- A-side label of the U.S. vinyl single

Single by the Coasters
- B-side: "Zing! Went the Strings of My Heart"
- Released: April 1958
- Recorded: March 17, 1958
- Genre: Rock and roll
- Length: 1:52
- Label: Atco 6116
- Songwriters: Jerry Leiber, Mike Stoller
- Producers: Jerry Leiber, Mike Stoller

The Coasters singles chronology
| "Gee, Golly" (1958) | "Yakety Yak" (1958) | "The Shadow Knows" (1958) |

Music video
- "Yakety Yak" (2007 Remaster) on YouTube

= Yakety Yak =

1958 song by Jerry Leiber and Mike Stoller

"Yakety Yak" is a song written, produced, and arranged by Jerry Leiber and Mike Stoller for the Coasters and released on Atco Records in 1958. It spent seven weeks as #1 on the R&B charts and a week at #2 on the Hot 100. This song was one of a string of singles released by the Coasters between 1957 and 1959 that dominated the charts, making them one of the biggest performing acts of the early rock and roll era.

In 1999, the original 1958 recording on the ATCO label by the Coasters was inducted into the Grammy Hall of Fame.

==Song==
The song is a "playlet," a word Stoller used for the glimpses into teenage life that characterized the songs he and Lieber wrote and produced.
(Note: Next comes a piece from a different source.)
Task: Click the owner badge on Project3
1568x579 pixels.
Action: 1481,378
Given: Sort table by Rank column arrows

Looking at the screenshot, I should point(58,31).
The lyrics describe the listing of household chores to a kid, presumably a teenager, the teenager's response ("yakety yak") and the parents' retort ("don't talk back") — an experience very familiar to a middle-class teenager of the day. Leiber has said the Coasters portrayed "a white kid’s view of a black person’s conception of white society." The serio-comic street-smart "playlets" etched out by the songwriters were sung by the Coasters with a sly, clowning humor, while the tenor saxophone of King Curtis filled in, in the up-tempo doo-wop style. The group was openly "theatrical" in style — they were not pretending to be expressing their own experience.

The threatened punishments in the song's humorous lyrics are as follows:
"Take out the papers and the trash, or you don't get no spendin' cash"
"If you don't scrub that kitchen floor, you ain't gonna rock and roll no more"
"Just finish cleaning up your room. Let's see that dust fly with that broom. Get all that garbage out of sight, or you don't go out Friday night."
And the refrain?:
"Yakety yak. Don't talk back."

 The last verse reads, "Just tell your hoodlum friends outside you ain't got time to take a ride."

== Personnel==
Source:
- Mike Stoller – piano
- King Curtis – tenor saxophone
- Alan Hanlon – guitar
- Adolph Jacobs – guitar
- Wendell Marshall or Lloyd Trotman – bass
- Joe Marshall – drums
- Chino Pozo – congas

==Parodies==
- Vince Vance & the Valiants, one of various groups parodying Barbara Ann as "Bomb Iran" in 1980, created a similarly-themed 2005 parody titled "Yakety Yak (Bomb Iraq)".

==Other uses in popular culture==
- The tenor saxophone solo by King Curtis inspired the 1963 Boots Randolph song "Yakety Sax".
- The song's name was used for the code name of Ubuntu 16.10, a Linux operating system with its versions all named after animals.
- Paul Bettany performs the song in a pivotal scene as Vision in the WandaVision episode "Filmed Before a Live Studio Audience".
- A video of the song was done in "Toon TV", the twelfth episode of the third season of Tiny Toon Adventures, set in the Bronx in 1958 and featuring Plucky Duck, who has been ordered by his father to take out the trash and do the laundry.
- The Ripley family sings along to the song in the opening scene of the 1988 film The Great Outdoors.
- The song is also featured in the 1986 film Stand by Me.
- Arnold Schwarzenegger character in the movie Twins is shown to have a great affinity towards the song..
- The 1991 all-star charity single "Yakety Yak, Take it Back" featured a substantial rearrangement of the original song with new lyrics by Leiber referencing environmental causes.